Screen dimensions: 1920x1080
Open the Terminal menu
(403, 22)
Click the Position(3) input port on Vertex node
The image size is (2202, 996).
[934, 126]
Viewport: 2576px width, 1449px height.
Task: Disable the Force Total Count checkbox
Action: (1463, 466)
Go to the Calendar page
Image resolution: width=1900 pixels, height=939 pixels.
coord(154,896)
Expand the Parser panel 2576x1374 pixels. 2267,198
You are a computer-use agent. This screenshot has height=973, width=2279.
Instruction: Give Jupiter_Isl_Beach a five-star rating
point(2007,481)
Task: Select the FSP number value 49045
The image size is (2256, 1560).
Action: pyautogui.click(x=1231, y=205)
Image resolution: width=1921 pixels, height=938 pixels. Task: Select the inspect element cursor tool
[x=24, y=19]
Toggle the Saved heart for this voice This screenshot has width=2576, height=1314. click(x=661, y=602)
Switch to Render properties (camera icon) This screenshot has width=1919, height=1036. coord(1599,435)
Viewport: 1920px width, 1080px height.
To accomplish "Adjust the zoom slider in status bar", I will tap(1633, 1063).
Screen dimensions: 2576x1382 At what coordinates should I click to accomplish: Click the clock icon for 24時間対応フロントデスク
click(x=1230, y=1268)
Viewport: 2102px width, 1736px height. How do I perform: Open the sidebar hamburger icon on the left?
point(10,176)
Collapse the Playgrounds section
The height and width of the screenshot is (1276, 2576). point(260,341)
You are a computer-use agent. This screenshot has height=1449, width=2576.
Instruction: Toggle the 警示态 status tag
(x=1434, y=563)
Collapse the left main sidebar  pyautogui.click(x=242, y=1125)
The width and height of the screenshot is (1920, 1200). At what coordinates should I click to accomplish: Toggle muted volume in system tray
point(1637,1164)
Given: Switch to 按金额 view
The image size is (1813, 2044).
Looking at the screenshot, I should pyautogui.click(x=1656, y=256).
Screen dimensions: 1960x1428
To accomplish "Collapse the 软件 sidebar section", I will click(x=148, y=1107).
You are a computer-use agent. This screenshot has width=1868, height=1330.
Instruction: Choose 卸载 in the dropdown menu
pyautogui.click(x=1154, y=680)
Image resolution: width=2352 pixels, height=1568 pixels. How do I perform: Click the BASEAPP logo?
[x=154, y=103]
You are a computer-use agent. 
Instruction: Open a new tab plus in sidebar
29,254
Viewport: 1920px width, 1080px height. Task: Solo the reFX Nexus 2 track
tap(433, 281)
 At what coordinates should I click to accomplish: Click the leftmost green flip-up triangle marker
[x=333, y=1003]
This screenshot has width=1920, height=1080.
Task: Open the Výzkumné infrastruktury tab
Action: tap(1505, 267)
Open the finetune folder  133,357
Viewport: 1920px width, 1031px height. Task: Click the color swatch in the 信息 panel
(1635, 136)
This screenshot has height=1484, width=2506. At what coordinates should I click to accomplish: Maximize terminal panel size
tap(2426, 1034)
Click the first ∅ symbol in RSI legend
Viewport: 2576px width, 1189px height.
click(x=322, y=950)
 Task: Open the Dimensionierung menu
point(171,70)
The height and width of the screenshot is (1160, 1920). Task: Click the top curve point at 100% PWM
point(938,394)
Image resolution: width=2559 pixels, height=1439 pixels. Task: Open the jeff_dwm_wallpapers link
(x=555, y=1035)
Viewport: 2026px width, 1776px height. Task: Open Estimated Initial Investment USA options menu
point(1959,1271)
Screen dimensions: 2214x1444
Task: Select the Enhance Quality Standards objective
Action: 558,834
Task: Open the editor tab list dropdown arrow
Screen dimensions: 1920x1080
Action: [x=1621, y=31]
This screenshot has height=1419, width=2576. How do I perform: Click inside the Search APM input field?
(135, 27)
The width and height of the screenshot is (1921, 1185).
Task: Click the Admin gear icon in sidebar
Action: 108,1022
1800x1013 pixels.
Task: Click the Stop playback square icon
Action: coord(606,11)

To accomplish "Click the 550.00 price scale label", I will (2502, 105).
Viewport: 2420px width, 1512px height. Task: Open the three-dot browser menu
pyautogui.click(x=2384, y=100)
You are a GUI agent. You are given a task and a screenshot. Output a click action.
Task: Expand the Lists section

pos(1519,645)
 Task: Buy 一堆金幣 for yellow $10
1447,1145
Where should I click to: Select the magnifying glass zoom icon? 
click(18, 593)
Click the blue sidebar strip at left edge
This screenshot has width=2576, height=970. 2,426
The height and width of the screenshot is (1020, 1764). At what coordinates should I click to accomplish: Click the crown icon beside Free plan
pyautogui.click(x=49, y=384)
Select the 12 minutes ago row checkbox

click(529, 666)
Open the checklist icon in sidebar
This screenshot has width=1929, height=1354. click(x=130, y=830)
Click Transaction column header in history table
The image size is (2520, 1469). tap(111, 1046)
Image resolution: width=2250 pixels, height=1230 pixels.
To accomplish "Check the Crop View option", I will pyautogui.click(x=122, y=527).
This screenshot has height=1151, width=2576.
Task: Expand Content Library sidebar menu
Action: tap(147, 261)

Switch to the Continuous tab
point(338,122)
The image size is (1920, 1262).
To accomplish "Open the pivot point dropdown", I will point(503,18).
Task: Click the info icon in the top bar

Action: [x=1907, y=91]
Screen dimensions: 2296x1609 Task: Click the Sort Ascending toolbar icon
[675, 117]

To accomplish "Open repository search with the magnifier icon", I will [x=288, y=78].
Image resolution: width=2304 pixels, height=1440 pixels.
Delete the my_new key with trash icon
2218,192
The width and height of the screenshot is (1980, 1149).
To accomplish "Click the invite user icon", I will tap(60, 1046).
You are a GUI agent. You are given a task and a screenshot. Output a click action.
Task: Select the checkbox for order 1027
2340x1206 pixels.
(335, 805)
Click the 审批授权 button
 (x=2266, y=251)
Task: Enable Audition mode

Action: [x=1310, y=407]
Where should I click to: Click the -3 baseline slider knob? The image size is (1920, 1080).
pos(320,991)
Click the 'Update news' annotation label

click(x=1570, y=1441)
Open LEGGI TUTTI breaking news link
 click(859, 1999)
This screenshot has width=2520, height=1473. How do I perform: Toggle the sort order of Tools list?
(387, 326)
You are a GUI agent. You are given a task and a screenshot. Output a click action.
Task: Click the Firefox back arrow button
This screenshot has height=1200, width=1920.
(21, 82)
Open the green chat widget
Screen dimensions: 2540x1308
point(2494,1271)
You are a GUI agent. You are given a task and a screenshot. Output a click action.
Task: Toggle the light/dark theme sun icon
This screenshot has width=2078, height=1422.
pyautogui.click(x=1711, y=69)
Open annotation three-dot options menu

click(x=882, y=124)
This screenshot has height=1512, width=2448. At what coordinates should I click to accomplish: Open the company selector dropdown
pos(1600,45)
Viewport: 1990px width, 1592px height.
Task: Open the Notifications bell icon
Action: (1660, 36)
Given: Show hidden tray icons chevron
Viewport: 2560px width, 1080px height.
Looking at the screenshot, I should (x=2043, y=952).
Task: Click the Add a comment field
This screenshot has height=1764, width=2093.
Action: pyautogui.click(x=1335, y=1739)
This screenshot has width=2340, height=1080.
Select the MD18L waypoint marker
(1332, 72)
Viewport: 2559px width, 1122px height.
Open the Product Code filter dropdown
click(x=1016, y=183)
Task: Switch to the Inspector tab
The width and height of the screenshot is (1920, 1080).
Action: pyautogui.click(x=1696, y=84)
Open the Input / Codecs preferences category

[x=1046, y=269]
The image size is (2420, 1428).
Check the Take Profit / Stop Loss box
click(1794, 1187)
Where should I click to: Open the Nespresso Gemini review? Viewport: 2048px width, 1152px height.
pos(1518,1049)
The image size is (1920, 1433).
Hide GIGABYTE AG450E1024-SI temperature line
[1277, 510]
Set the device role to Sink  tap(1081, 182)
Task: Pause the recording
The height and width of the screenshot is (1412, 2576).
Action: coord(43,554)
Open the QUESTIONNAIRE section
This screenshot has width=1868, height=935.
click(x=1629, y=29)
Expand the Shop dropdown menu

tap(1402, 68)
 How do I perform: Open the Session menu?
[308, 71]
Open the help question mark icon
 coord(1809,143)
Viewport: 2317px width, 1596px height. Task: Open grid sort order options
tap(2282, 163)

^^^^^^^^^^^^^^^^

In the entries above, find every line holding the word "computer" and copy it out.

→ REPLY TO THE TASK:
You are a computer-use agent. This screenshot has height=973, width=2279.
You are a computer-use agent. This screenshot has height=1449, width=2576.
You are a computer-use agent. This screenshot has width=1868, height=1330.
You are a computer-use agent. 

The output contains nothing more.